Pas seulement parce que le dépassement du capitalisme consiste évidemment pour une part essentielle à changer le système économique pour qu’il ne soit plus soumis à l’obsession de la rentabilité du capital mais maîtrisé par les « producteurs associés » en vue du développement de toutes les capacités humaines. Mais, plus profondément, parce que cette émancipation de l’exploitation capitaliste est la condition du but final : l’accès de chaque membre de l’humanité, sans exception, au « règne de la liberté », émancipé de toutes les dominations et de toutes les délégations de pouvoir.

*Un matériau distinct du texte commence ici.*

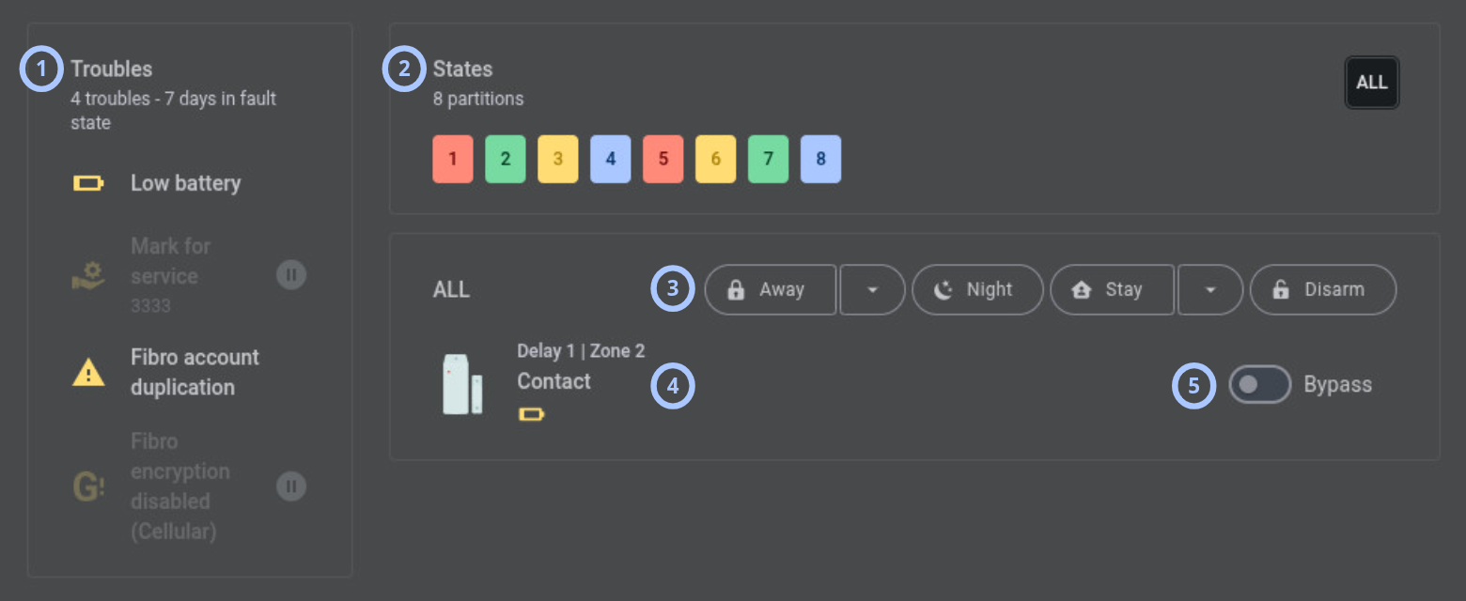This screenshot has height=601, width=1466.
Task: Click the pause icon beside Mark for service
Action: click(x=291, y=275)
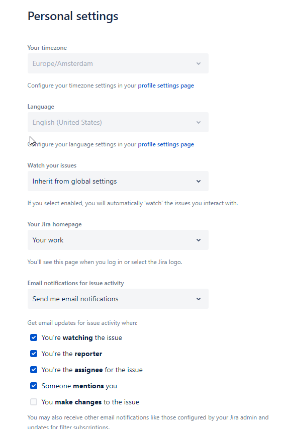Viewport: 283px width, 429px height.
Task: Enable You make changes to the issue
Action: (34, 402)
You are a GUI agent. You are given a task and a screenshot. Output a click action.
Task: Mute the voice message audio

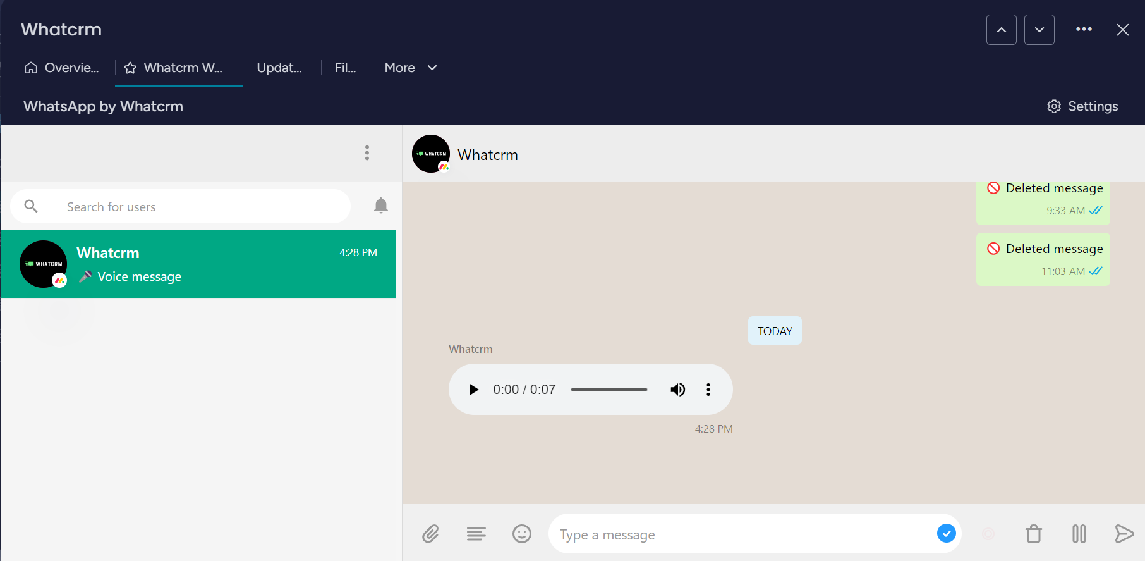[677, 390]
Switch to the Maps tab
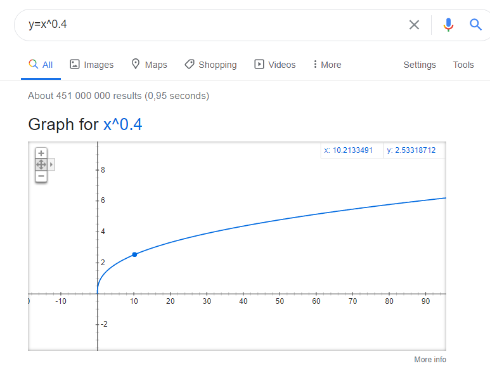This screenshot has height=380, width=490. click(149, 65)
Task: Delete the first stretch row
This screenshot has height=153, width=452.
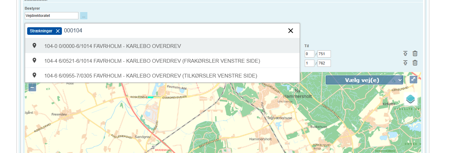Action: (415, 53)
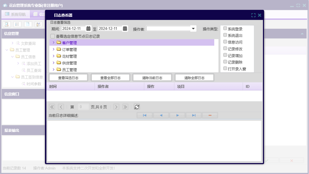Enable the 系统登录 checkbox
Viewport: 309px width, 174px height.
pos(225,28)
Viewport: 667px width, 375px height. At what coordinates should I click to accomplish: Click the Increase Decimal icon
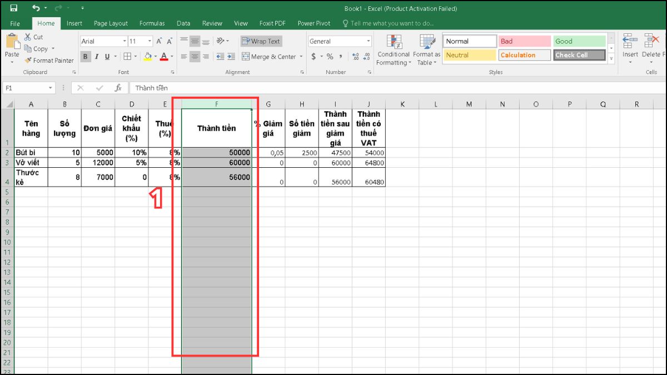click(356, 56)
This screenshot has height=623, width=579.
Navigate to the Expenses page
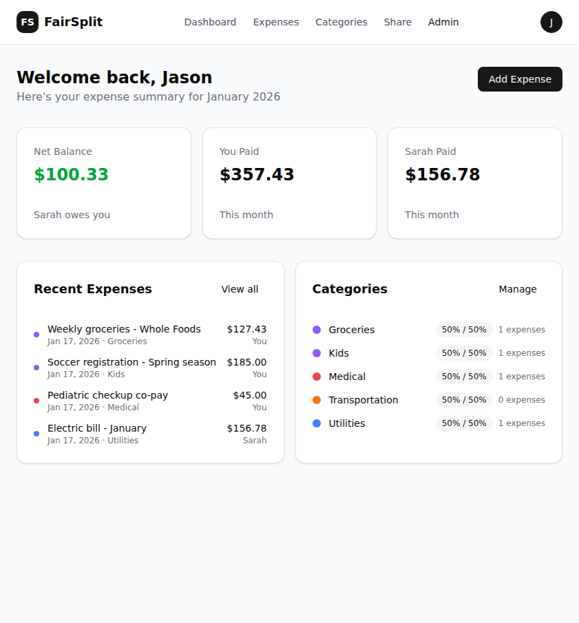click(275, 22)
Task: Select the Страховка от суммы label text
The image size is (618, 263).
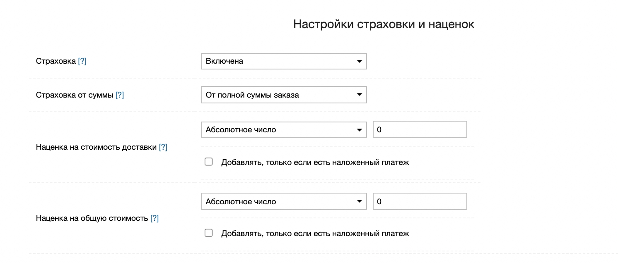Action: (75, 95)
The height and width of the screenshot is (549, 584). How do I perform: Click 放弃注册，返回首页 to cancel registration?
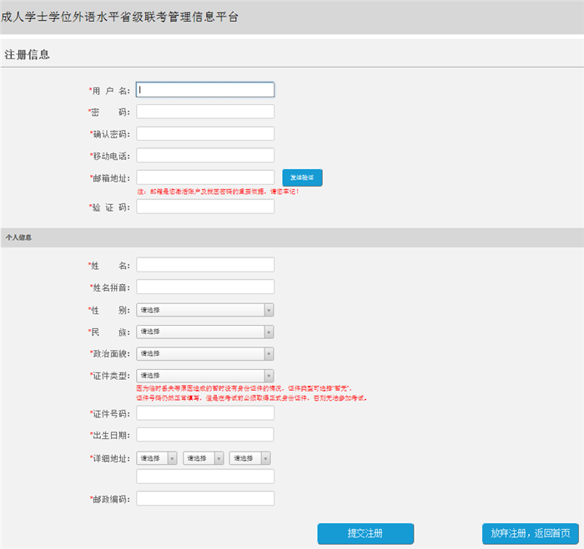[x=531, y=534]
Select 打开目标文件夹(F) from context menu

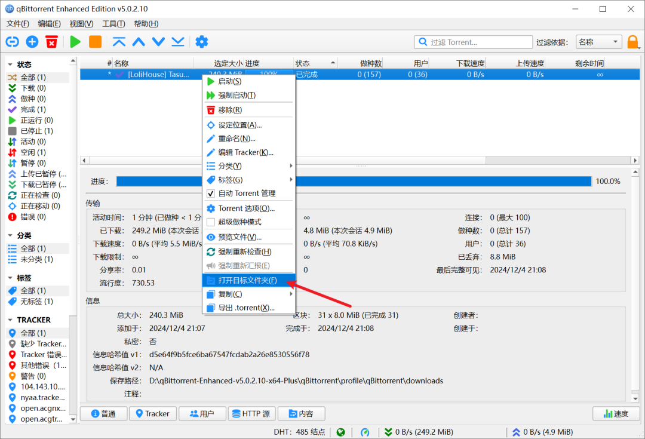(249, 280)
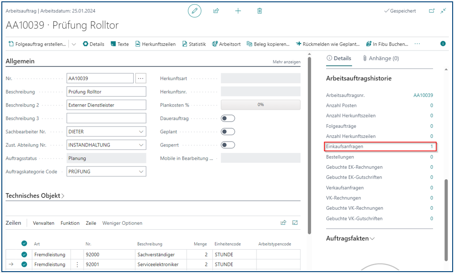Click the trash delete icon
The height and width of the screenshot is (273, 454).
click(x=260, y=11)
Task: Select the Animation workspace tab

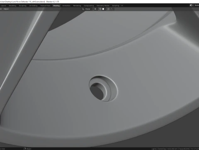Action: (x=66, y=6)
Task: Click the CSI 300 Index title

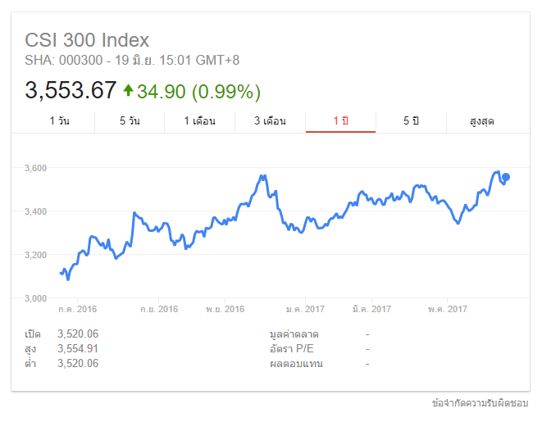Action: [87, 40]
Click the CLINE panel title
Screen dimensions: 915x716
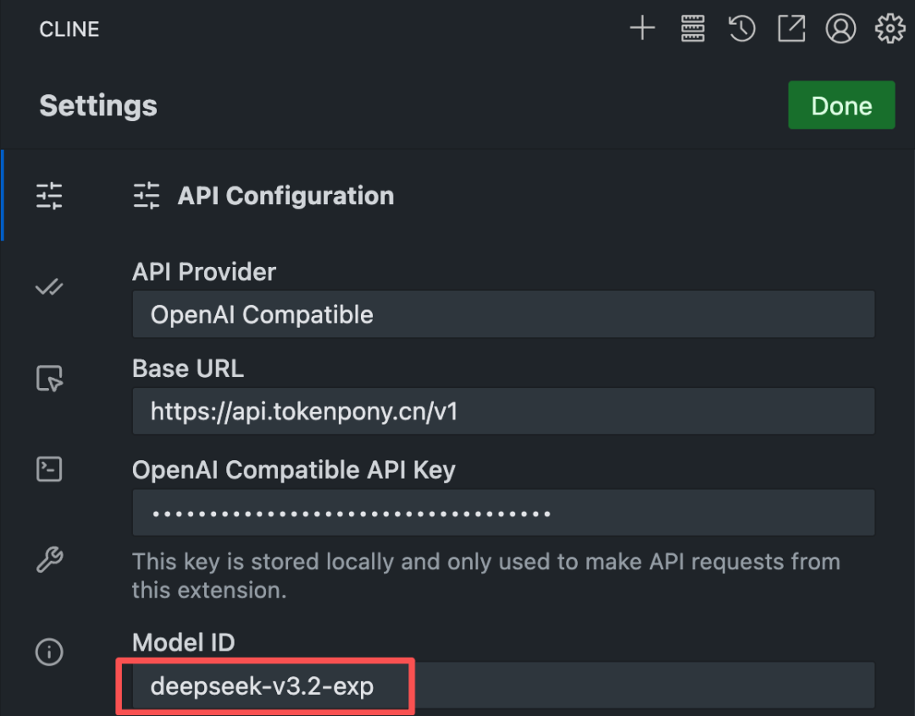(x=69, y=29)
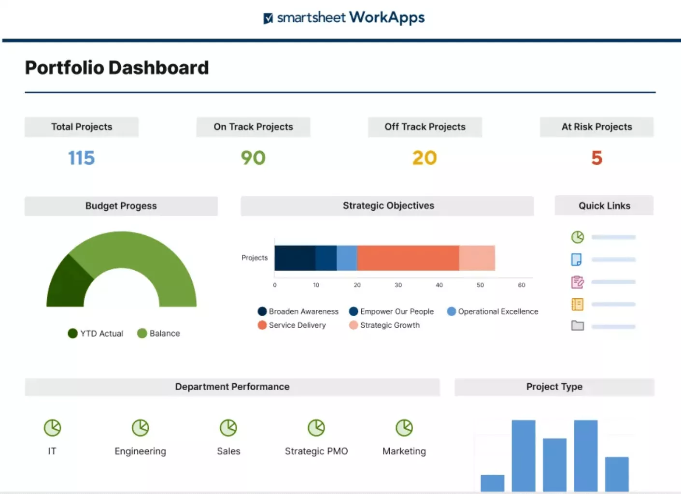
Task: Click the orange Service Delivery bar segment
Action: coord(408,258)
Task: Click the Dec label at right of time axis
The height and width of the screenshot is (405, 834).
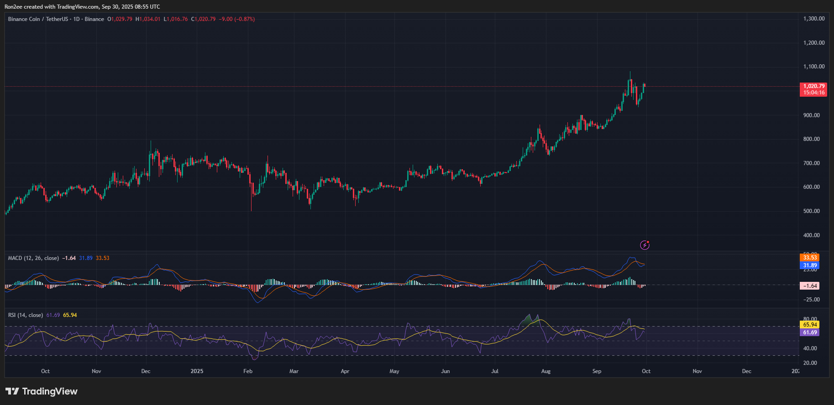Action: 746,371
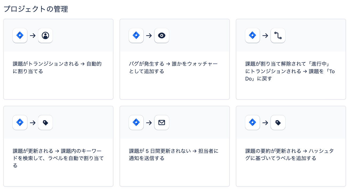The width and height of the screenshot is (350, 191).
Task: Click the Jira icon in the 'To Do' card
Action: pyautogui.click(x=252, y=35)
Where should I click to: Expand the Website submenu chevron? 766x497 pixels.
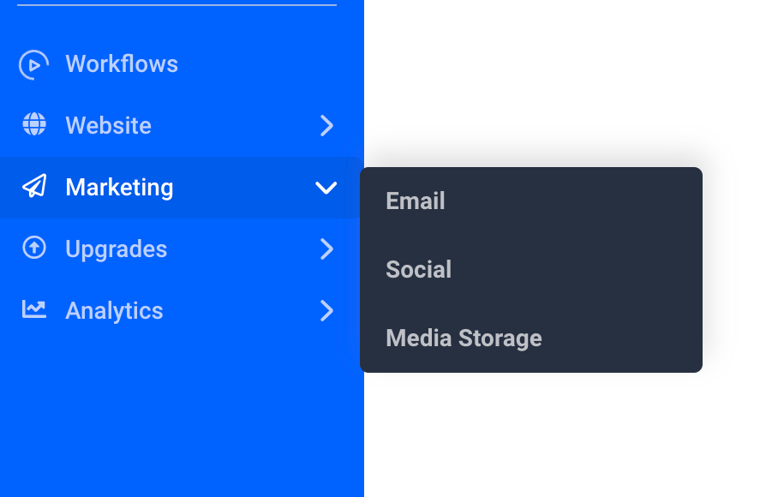pos(326,126)
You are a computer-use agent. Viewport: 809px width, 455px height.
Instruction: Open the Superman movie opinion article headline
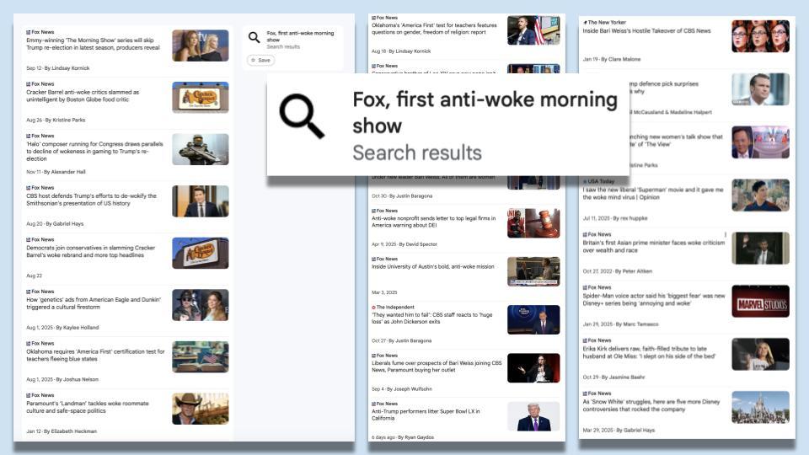[652, 194]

Sans remonter à la timidité des représentants de la Commune de Paris face à la Banque de France, il faut constater que c’est en se fracassant sur les écueils de l’économie que les grandes espérances du XXe siècle se sont plus d’une fois transformées en amères désillusions : le Cartel des gauches contre le « mur de l’argent » en 1932, le Front populaire contre la spéculation monétaire en 1936, l’union de la gauche contre la mondialisation financière entre 1981 et le « tournant de la rigueur » de 1983… Encore en 1997, c’est à la pression du capital que la « gauche plurielle » a cédé, avant de reprendre à son compte, sous prétexte que l’« État ne peut pas tout », toutes les exigences du patronat et de théoriser un repli sur des « marqueurs » sociétaux …
Il n’y a pourtant là aucune fatalité qui disqualifierait par nature toute tentative d’agir sur l’économie : c’est bien ce qu’a réussi, dans des domaines qui structurent encore fortement notre société, l’élan populaire de la Libération. Mais il était alors porté par un rapport de forces politique et social particulièrement favorable, avec l’influence décisive d’un Parti communiste qui se définissait par un projet révolutionnaire d’autant plus puissamment mobilisateur qu’il était perçu comme apportant une solution aux problèmes économiques tels qu’ils se posaient au milieu du XXe siècle.
Pour imposer dans la bataille politique un projet révolutionnaire répondant à la crise de civilisation que nous vivons aujourd’hui, il faut donc plus que jamais connaître les lois du capitalisme et les formes concrètes qu’il prend au XXIe siècle.
Comme toutes les formes de connaissance, l’économie politique progresse par la controverse entre points de vue, entre écoles de pensée. Parce qu’elle s’intéresse au cœur du pouvoir du capital – le pouvoir de décider de l’utilisation de l’argent – sa spécificité est d’être, plus que tout autre, traversées par la lutte des classes dont ces controverses sont une expression.
Ce dossier en donne quelques aperçus. À titre d’exemple de la place que les économistes peuvent tenir dans la bataille politique, il évoque le cas de Philippe Aghion, « prix Nobel » d’économie, et sa prétention de vider de son contenu social l’enseignement des sciences économiques et sociales.
Autre exemple d’actualité, le Global Justice Report de l’équipe réunie par Thomas Piketty récuse cette vision de l’économie mais son hétérodoxie s’arrête là où il faudrait commencer à mettre en cause les ressorts profonds du pouvoir du capital.
Sur ce terrain, le dossier revient sur la démarche fondatrice par laquelle le théoricien et dirigeant communiste Paul Boccara a nourri la politique du PCF à partir d’une lecture vivante de l’œuvre de Marx et de toute l’histoire de la pensée économique.
Une table ronde met enfin en présence trois économistes représentatifs de différents courants que l’on peut qualifier d’hétérodoxes parce qu’ils ont en commun de récuser la théorie dominante dont Philippe Aghion est un représentant : Frédéric Boccara, marxiste et communiste. Anton Brender, qui se réclame de la social-démocratie, et Mireille Bruyère, qui a l’ambition d’intégrer à sa conception de l’économie une dimension écologiste radicale.